According to the intelligence firm, considered to be among the world's largest with a specialisation in identifying threats from state-sponsored hackers, the Chinese attackers were trying to gather information surrounding critical infrastructure systems.
''Given the continued targeting of State and Regional Load Despatch Centres in India over the past 18 months, first from RedEcho and now in this latest TAG-38 activity, this targeting is likely a long-term strategic priority for select Chinese state-sponsored threat actors active within India," it said.
''The prolonged targeting of Indian power grid assets by Chinese state-linked groups offers limited economic espionage or traditional intelligence-gathering opportunities. We believe this targeting is instead likely intended to enable information gathering surrounding critical infrastructure systems or is pre-positioning for future activity," it added.
''The objective for intrusions may include gaining an increased understanding into these complex systems in order to facilitate capability development for future use or gaining sufficient access across the system in preparation for future contingency operations," Recorded Future said.
High profile cyber-attacks have been growing around the world. Last year millions of people on the US east coast were affected by a ransomware attack on a major gas pipeline while a large swathe of Australia was moments away from losing power after a key energy network was hit.
The group said in February last year, it had reported the compromise of 10 distinct Indian power sector organisations, including four of the five Regional Load Despatch Centres (RLDC), two ports, a large generation operator, and other operational assets.

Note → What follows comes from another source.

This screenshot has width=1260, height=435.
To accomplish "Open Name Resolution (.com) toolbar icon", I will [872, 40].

''Recorded Future continues to track Chinese state-sponsored activity groups targeting a wide variety of sectors globally... However, the coordinated effort to target Indian power grid assets in recent years is notably distinct from our perspective and, given the continued heightened tension and border disputes between the two countries, we believe is a cause for concern," it said.
India and China have long disputed their vast 3,500-km-long frontier and fought a brief border war in Arunachal Pradesh in 1962.
Tensions flared in 2020 after a lethal high-altitude skirmish in the far-northern region of Ladakh, which saw hand-to-hand combat between troops in the contested Galwan Valley.
Since then, multiple rounds of talks have had limited success in de-escalating tensions and both sides have reinforced the region with additional military hardware and thousands of extra soldiers.
Last month, India said ties with China could not be normal until their troops pulled back from each other, but Beijing struck a conciliatory note during a meeting of their foreign ministers in New Delhi.